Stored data
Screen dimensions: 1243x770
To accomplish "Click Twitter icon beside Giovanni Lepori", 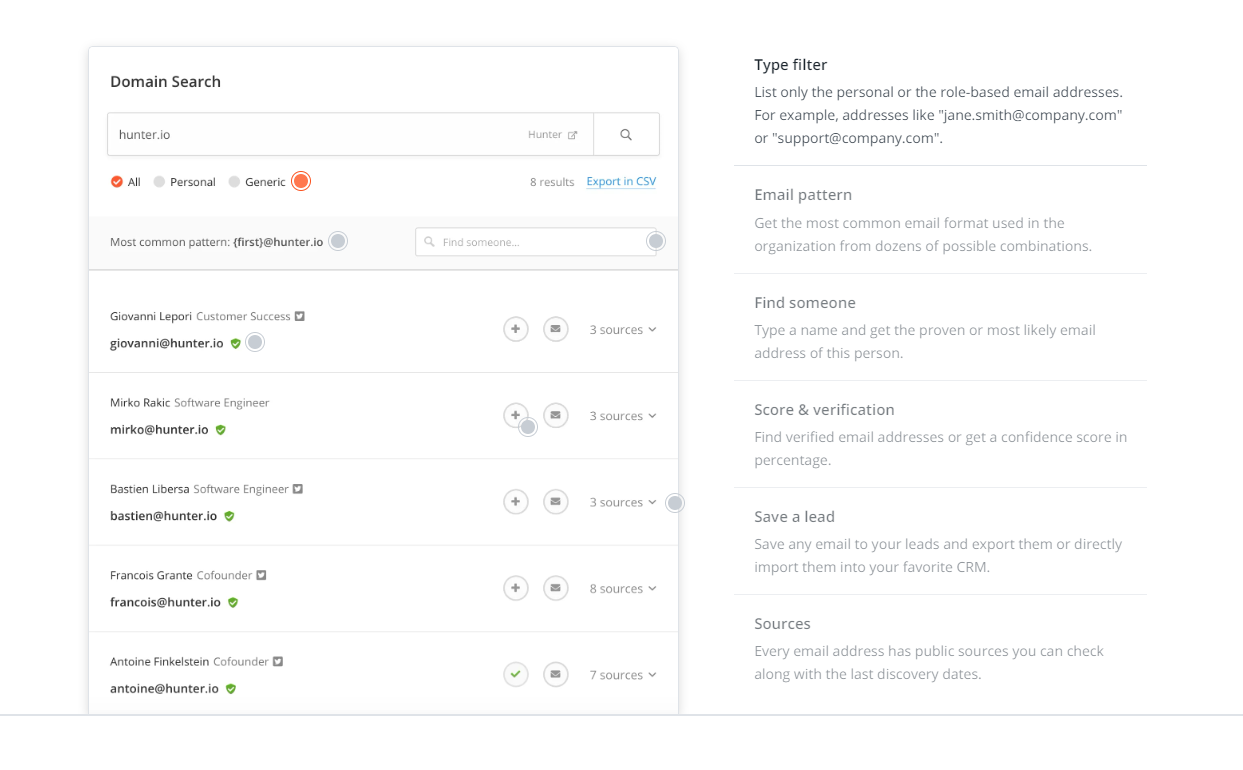I will point(300,317).
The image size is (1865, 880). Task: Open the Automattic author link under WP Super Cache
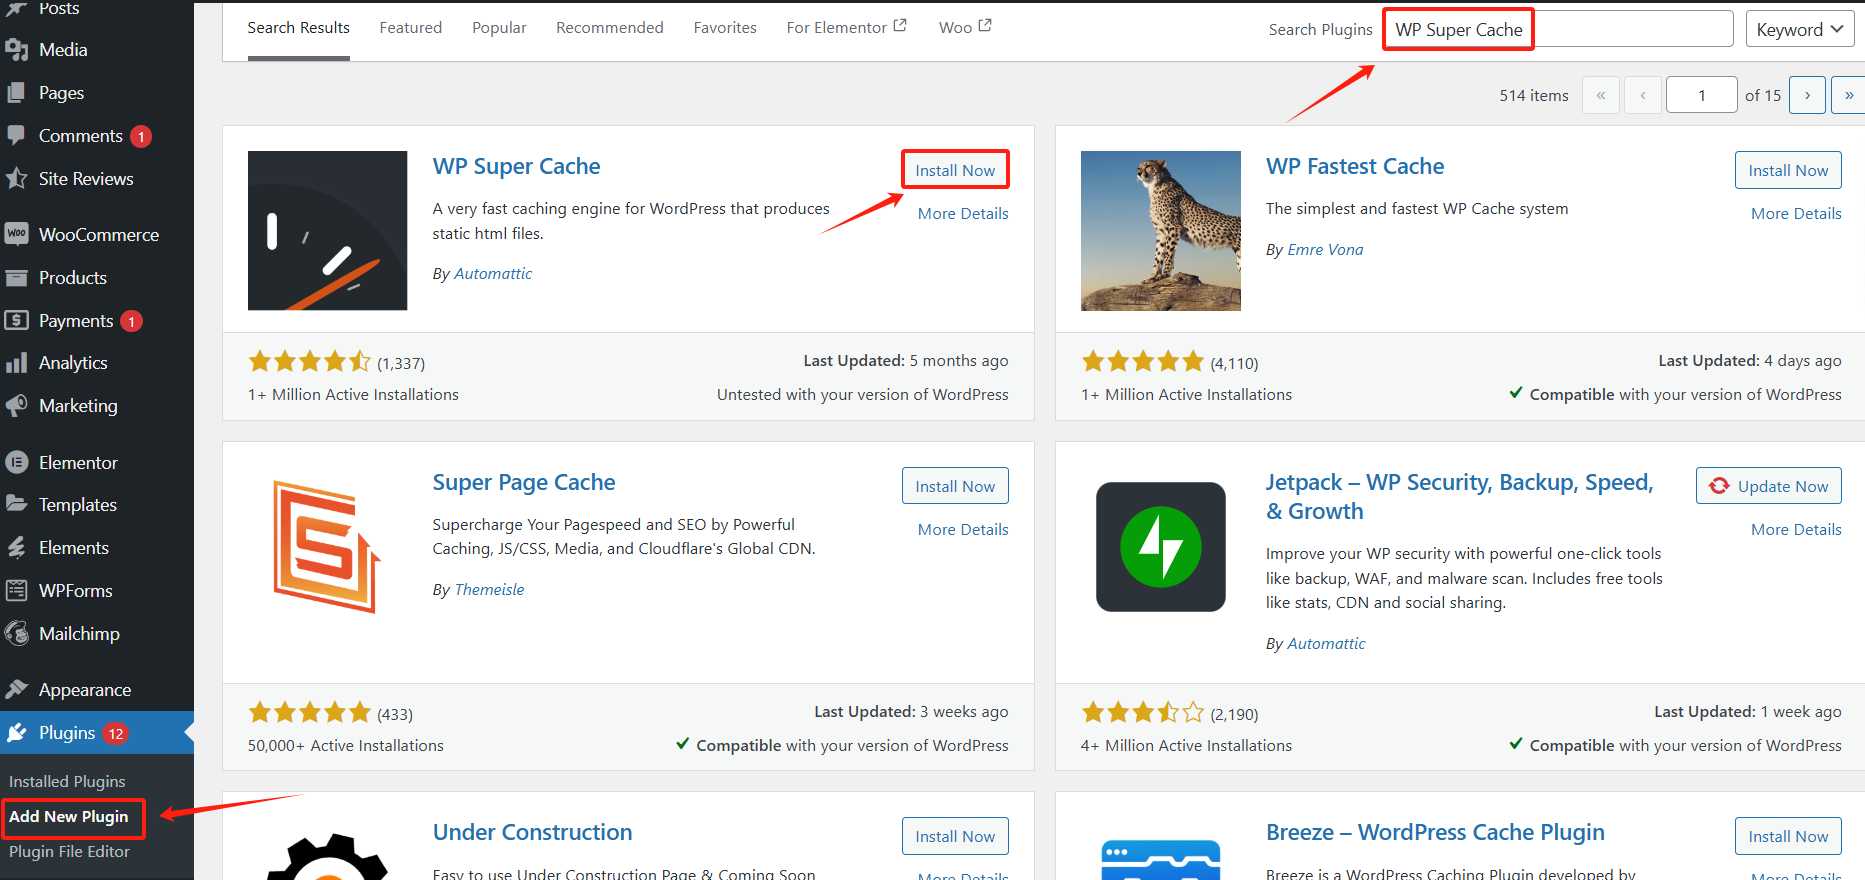(x=493, y=274)
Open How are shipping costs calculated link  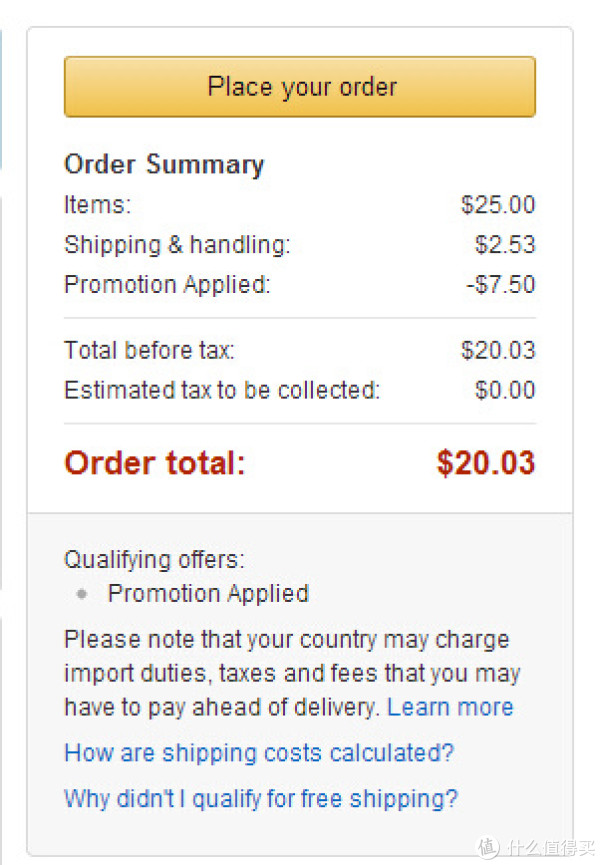(259, 754)

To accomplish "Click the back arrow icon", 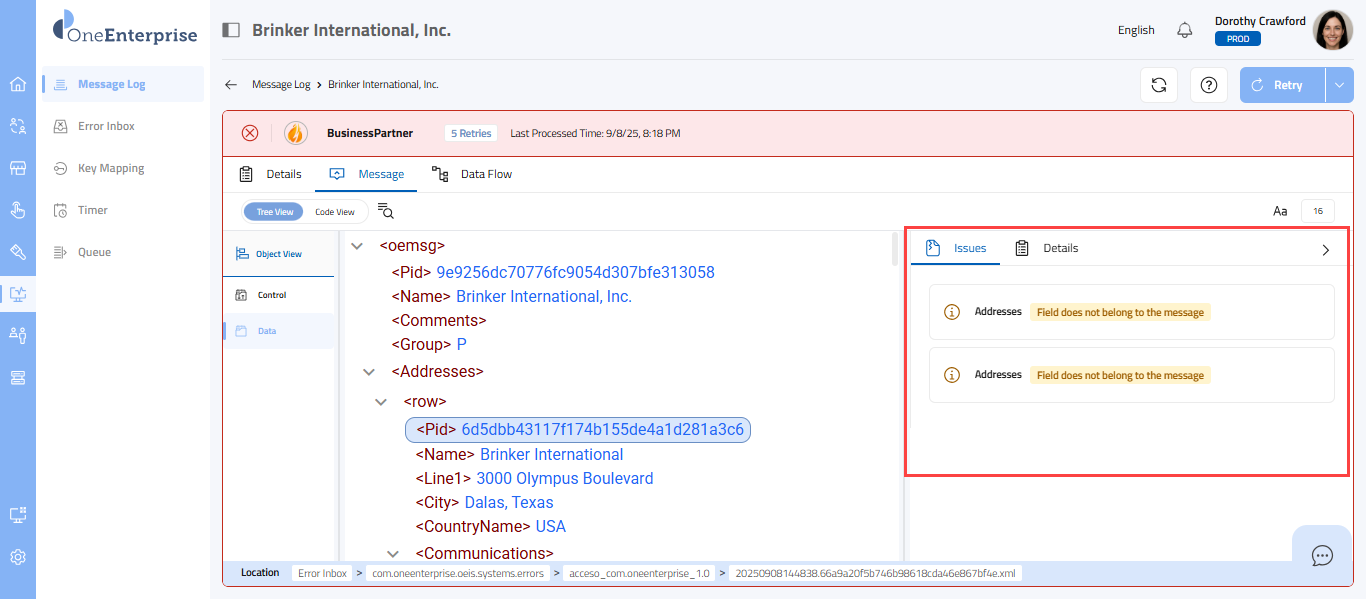I will pos(231,85).
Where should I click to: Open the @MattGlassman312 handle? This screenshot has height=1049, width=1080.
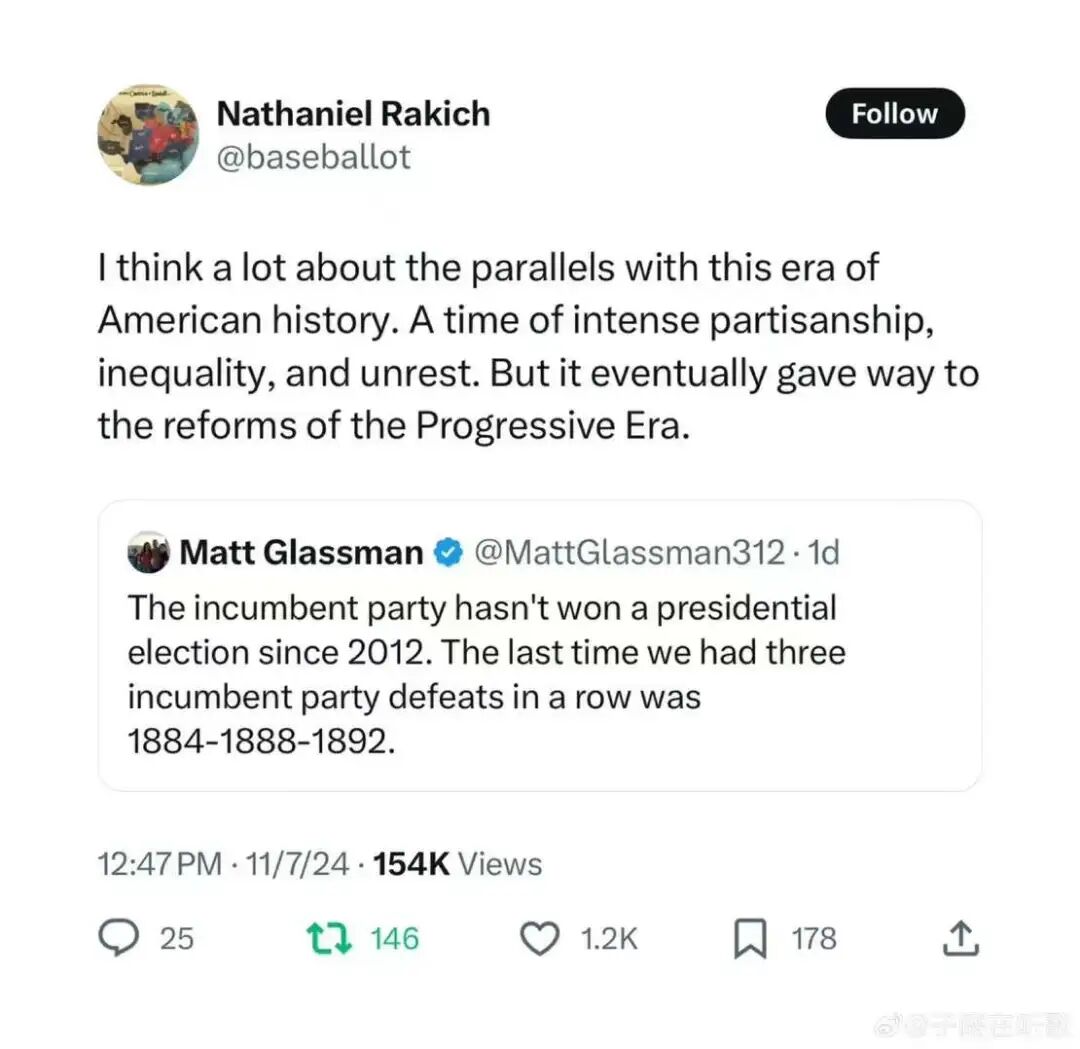point(628,552)
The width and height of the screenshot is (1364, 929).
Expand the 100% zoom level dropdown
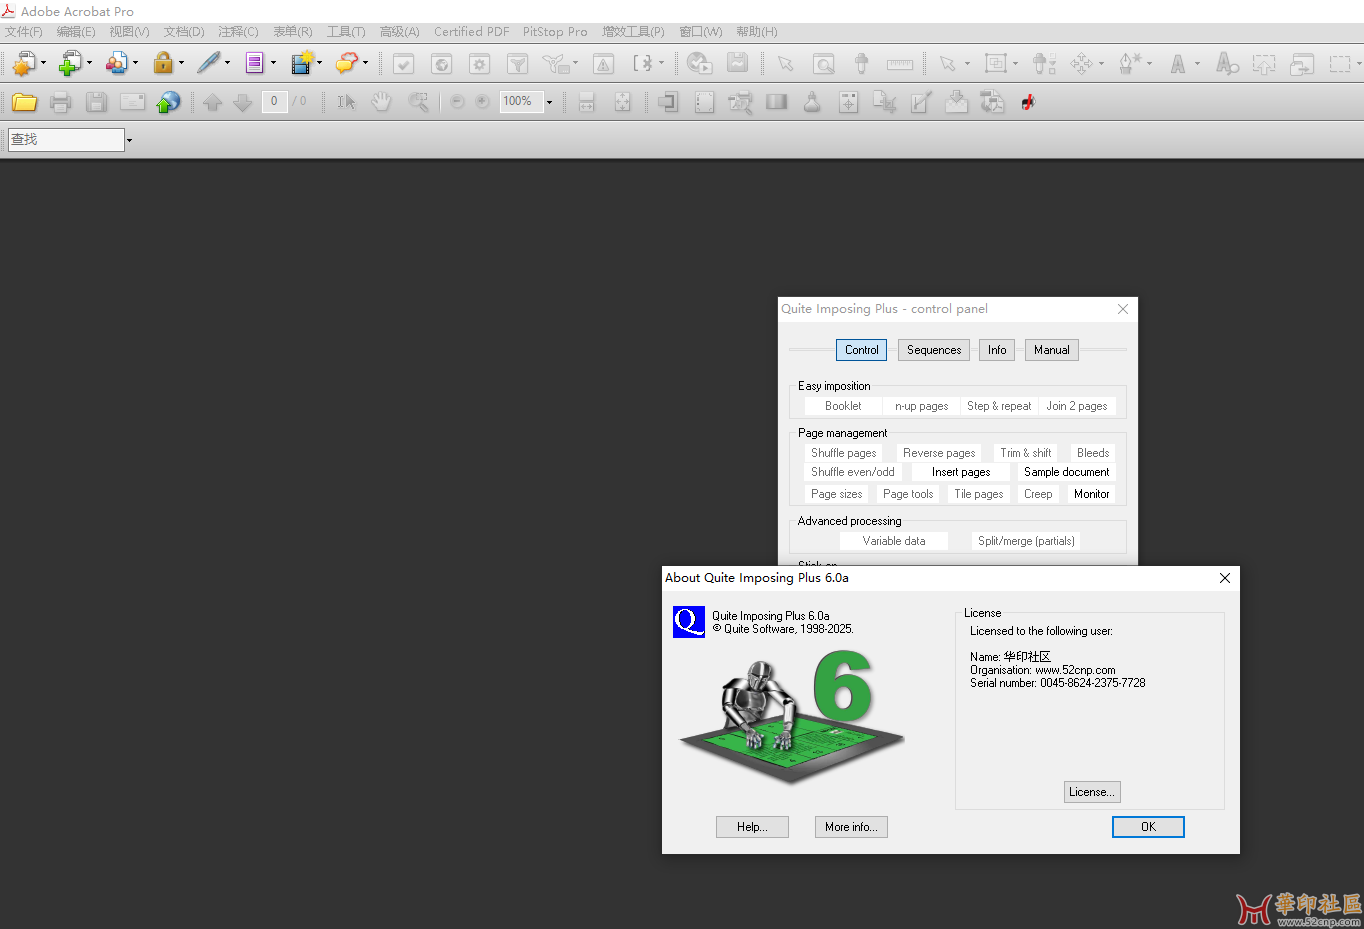(549, 102)
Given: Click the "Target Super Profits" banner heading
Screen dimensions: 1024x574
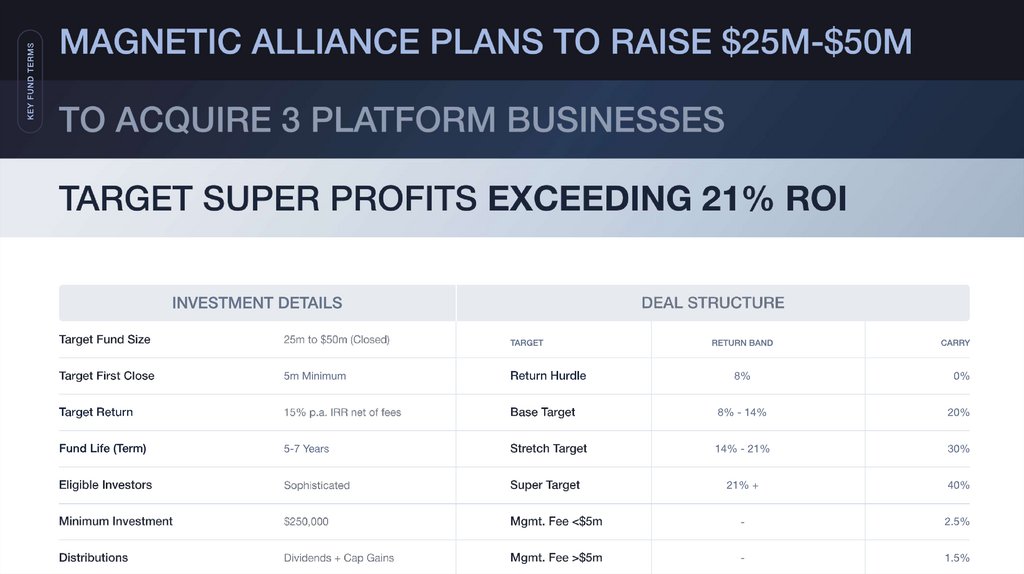Looking at the screenshot, I should click(452, 199).

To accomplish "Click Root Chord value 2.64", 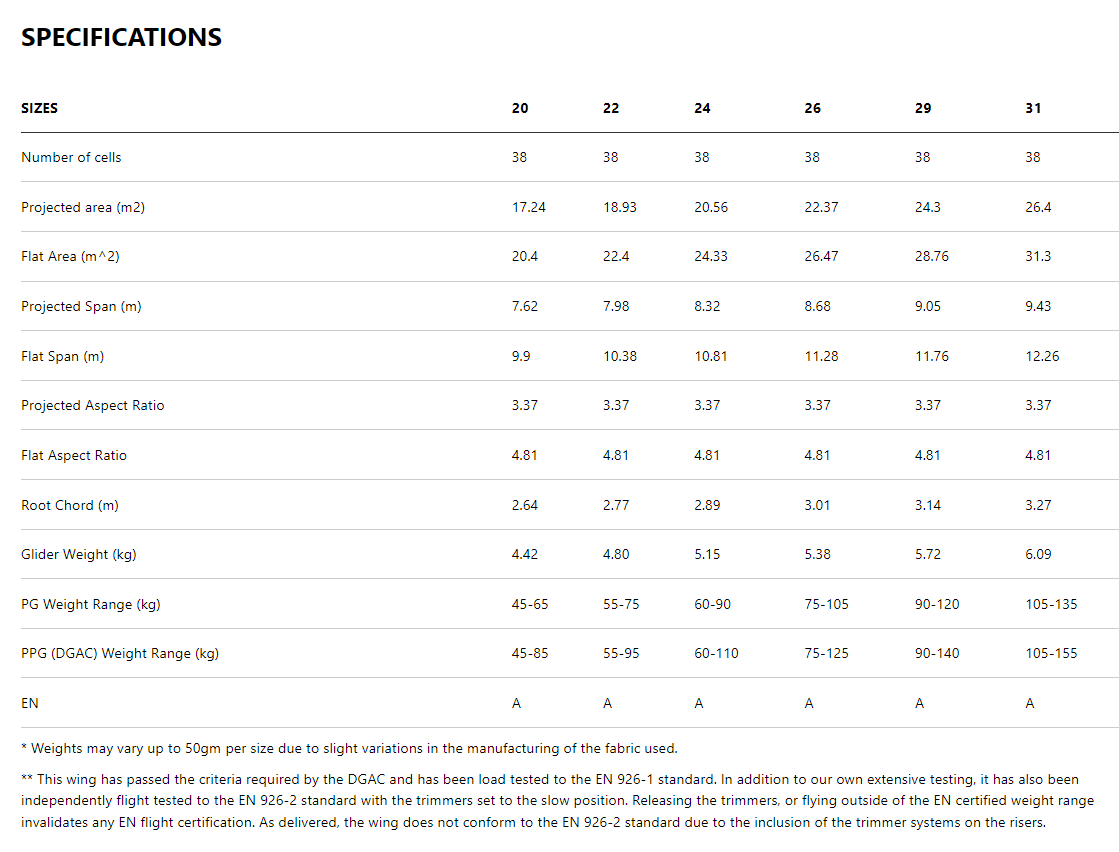I will coord(524,505).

# INSTRUCTIONS TO FOLLOW
Above are some records; quote exactly and only the lines that begin at the line containing "Where should I" and stop after the line containing "Given: Click the", leaving out the pictures.

# TASK RESULT
Where should I click to: Open the @MattGlassman312 handle? This screenshot has height=1049, width=1080.
point(628,552)
The width and height of the screenshot is (1364, 929).
Expand the 100% zoom level dropdown
(549, 102)
Given: Click the "Target Super Profits" banner heading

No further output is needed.